WHAT THE TASK ASKS -> Repeat exactly the lines of the material below that run from the "Image resolution: width=1568" line to the "Where should I" line, including both, and do not carry over any pictures.
Segment Start: RECORDS PROVIDED
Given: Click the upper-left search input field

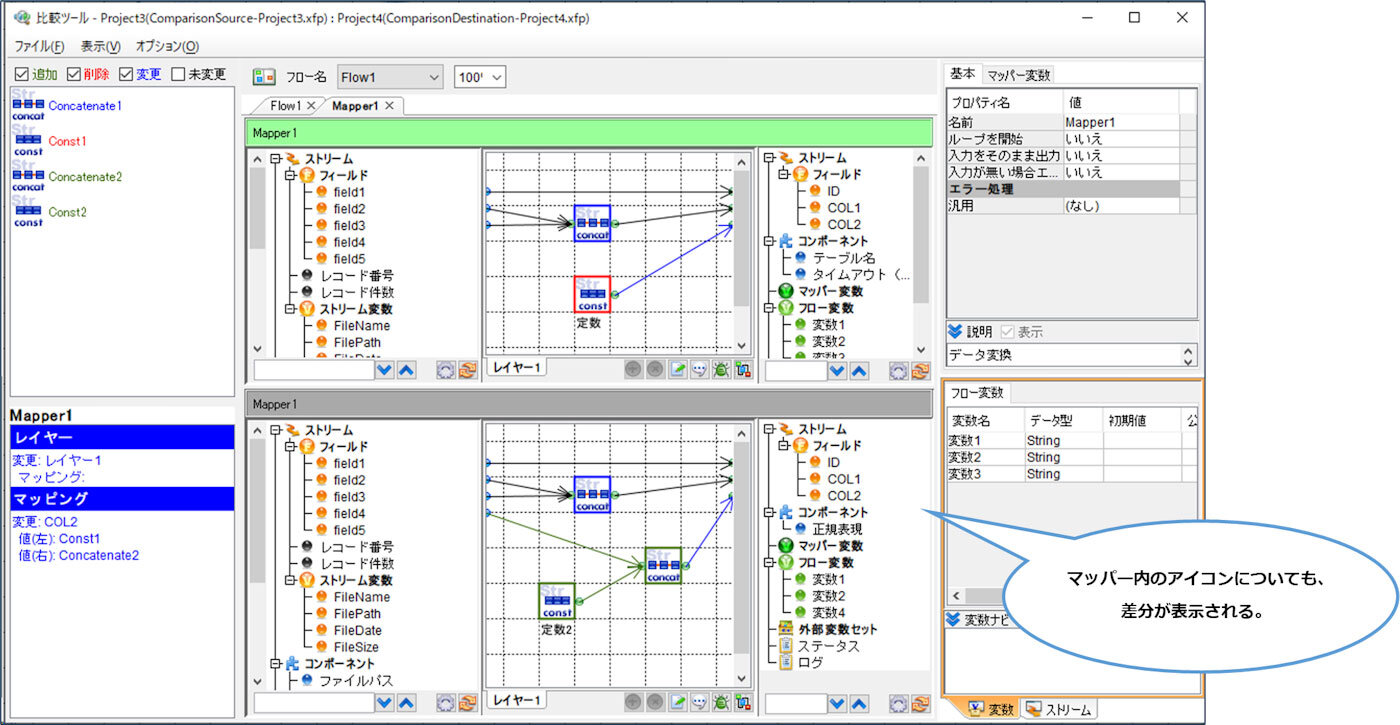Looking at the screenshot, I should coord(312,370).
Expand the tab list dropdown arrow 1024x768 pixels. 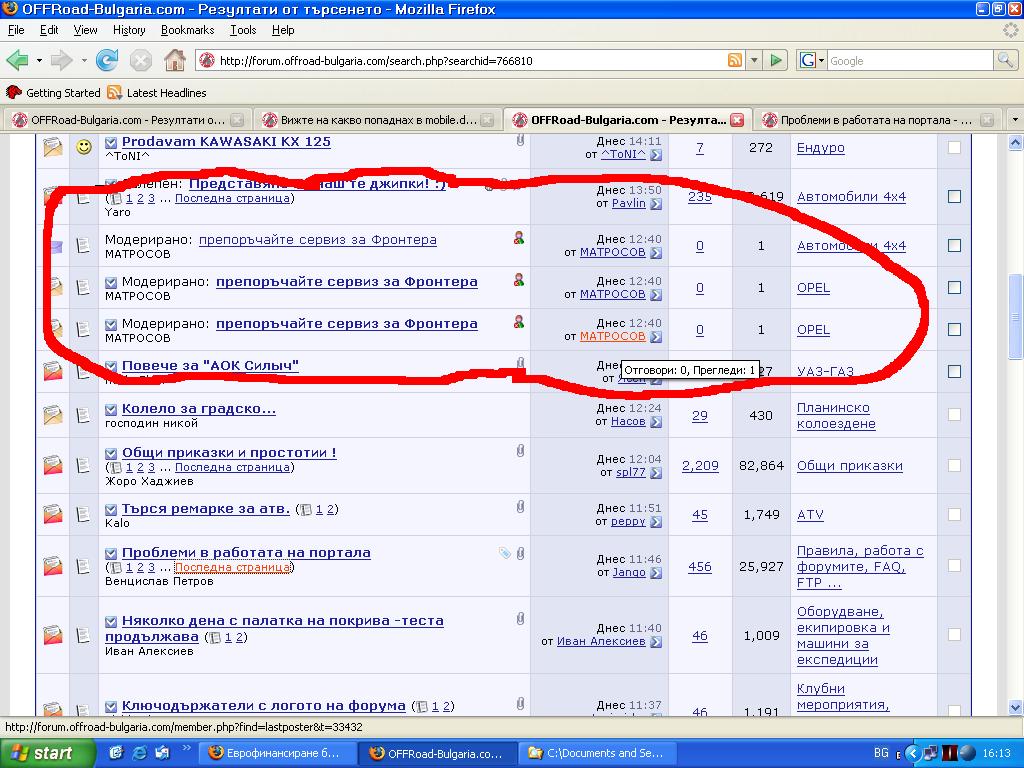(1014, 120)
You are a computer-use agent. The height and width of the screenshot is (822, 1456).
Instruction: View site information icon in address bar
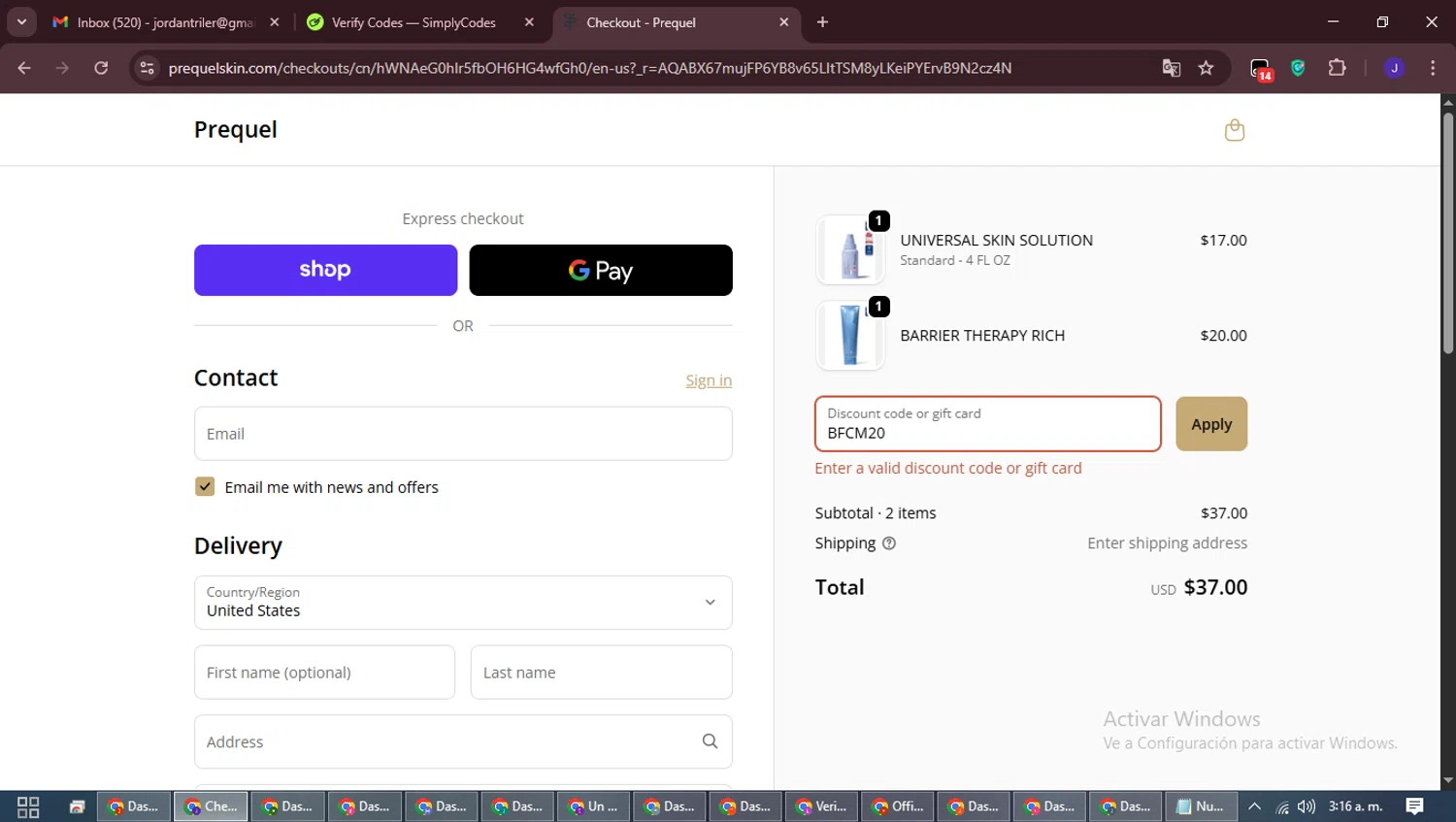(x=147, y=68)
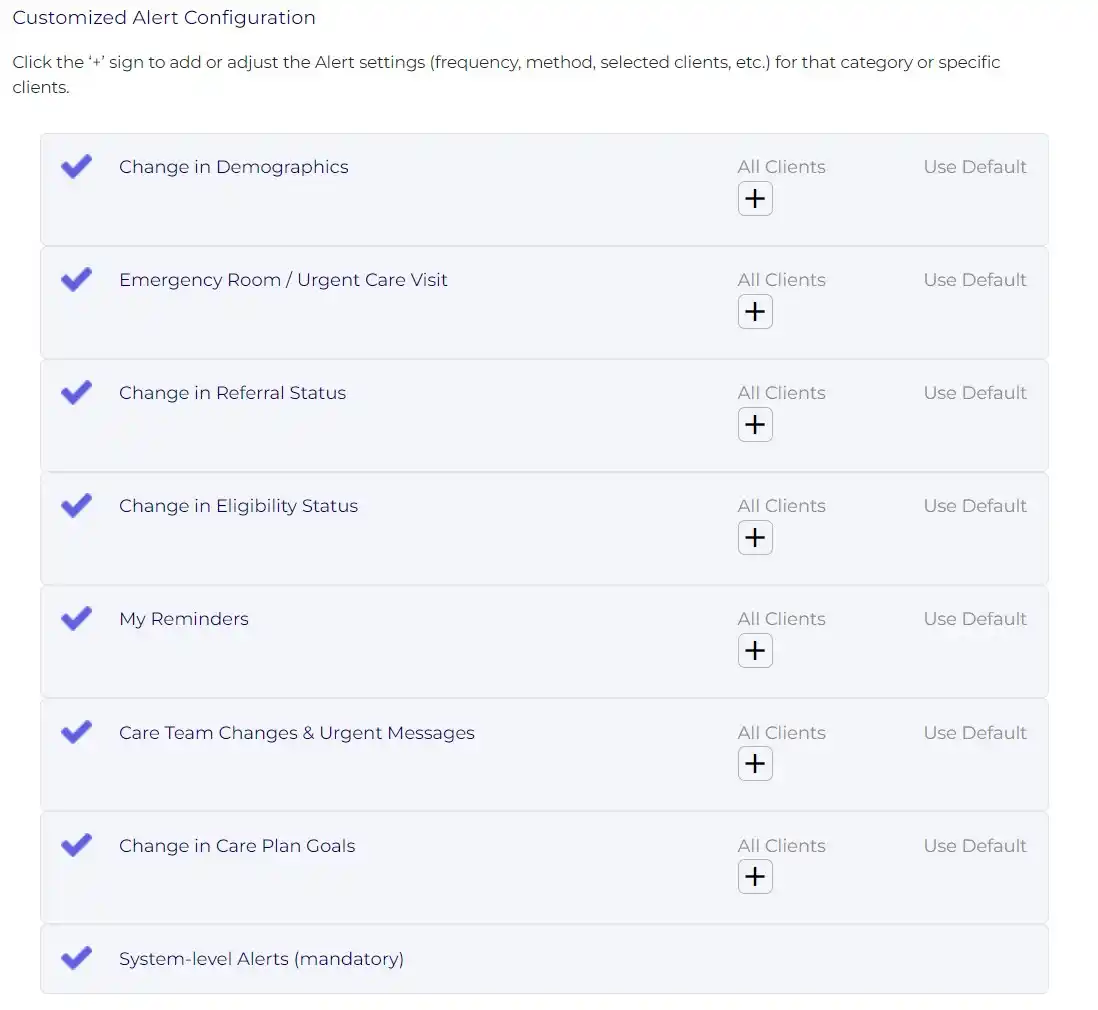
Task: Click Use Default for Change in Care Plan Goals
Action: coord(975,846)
Segment End: RECORDS PROVIDED
Segment Start: RECORDS PROVIDED
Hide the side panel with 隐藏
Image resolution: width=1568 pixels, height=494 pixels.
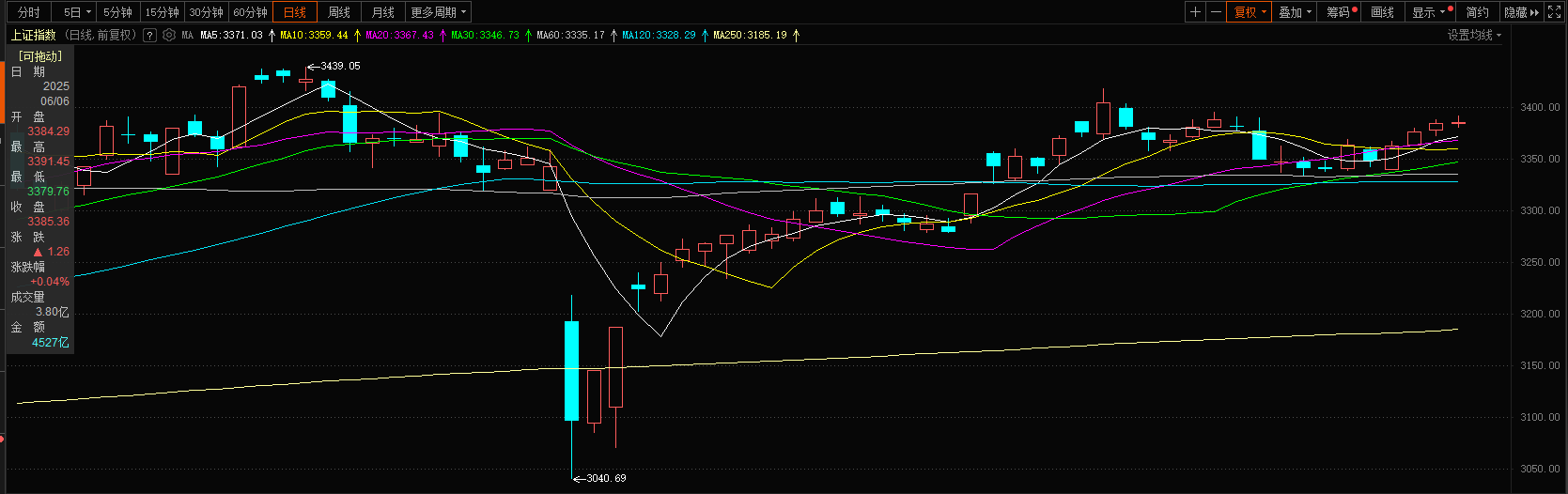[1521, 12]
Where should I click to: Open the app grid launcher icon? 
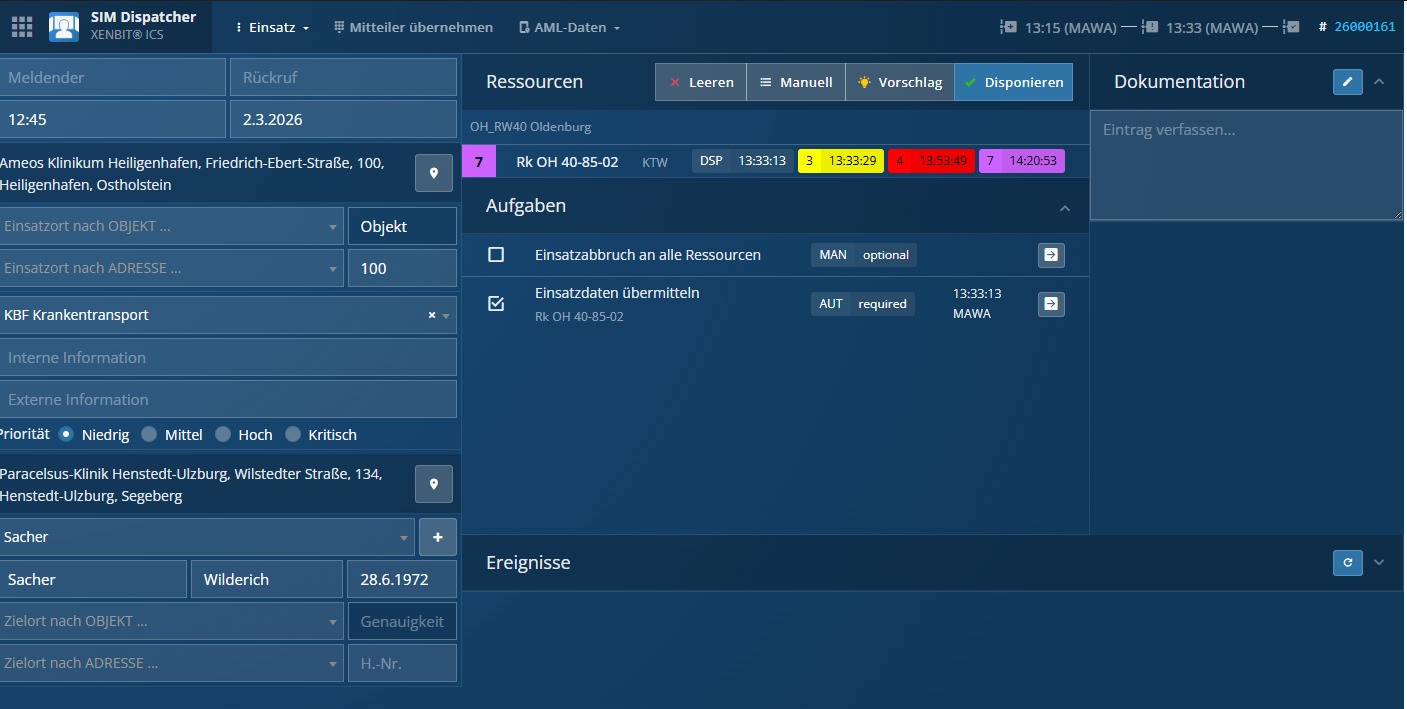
Segment End: RECORDS PROVIDED
Segment Start: RECORDS PROVIDED
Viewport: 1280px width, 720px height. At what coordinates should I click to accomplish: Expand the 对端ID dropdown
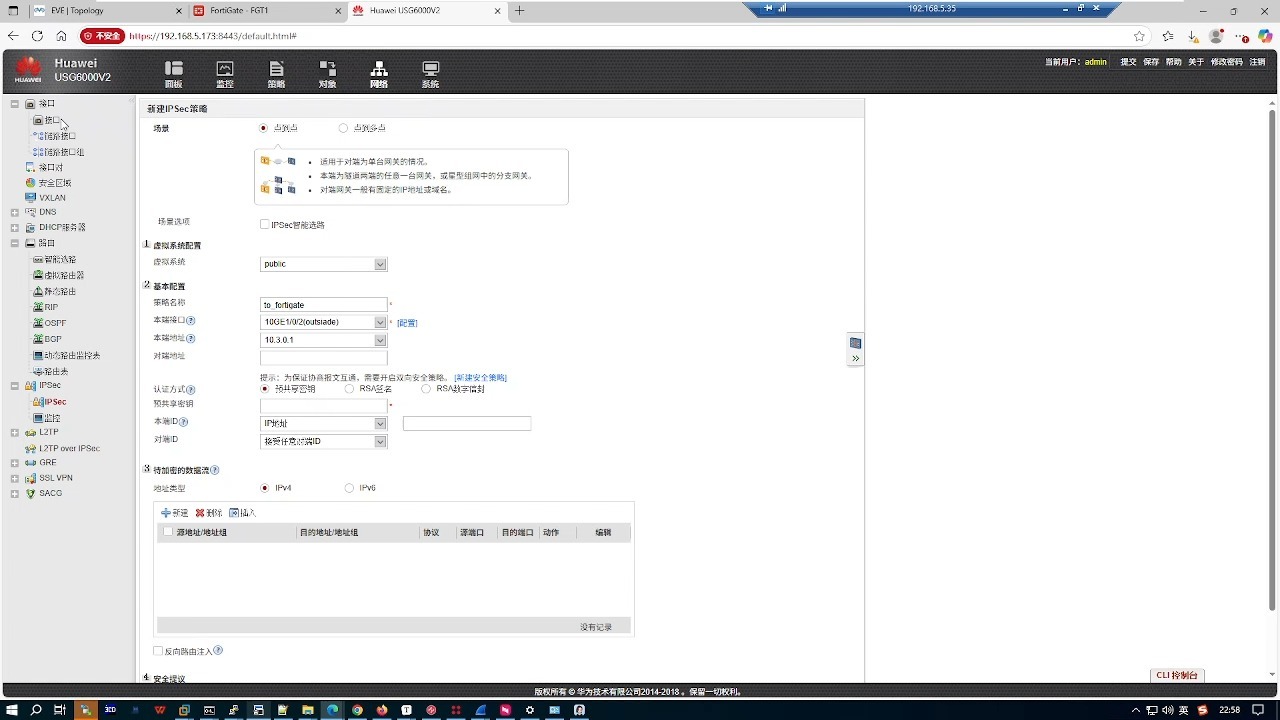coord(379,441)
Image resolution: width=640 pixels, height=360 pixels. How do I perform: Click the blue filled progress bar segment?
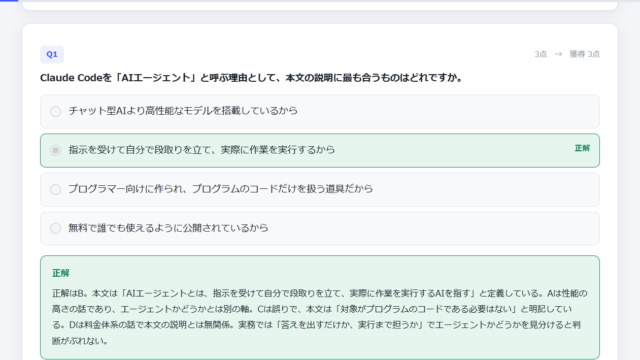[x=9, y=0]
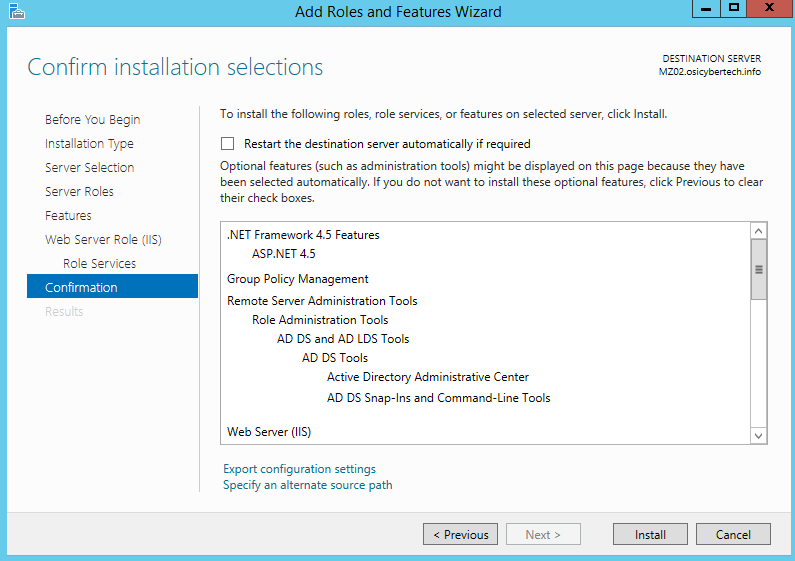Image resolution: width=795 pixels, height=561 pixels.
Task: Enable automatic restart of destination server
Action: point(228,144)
Segment End: RECORDS PROVIDED
SOLUTION FOR THIS EXERCISE ->
Image resolution: width=1568 pixels, height=494 pixels.
[1521, 12]
Where should I click to: Open the app grid launcher icon? 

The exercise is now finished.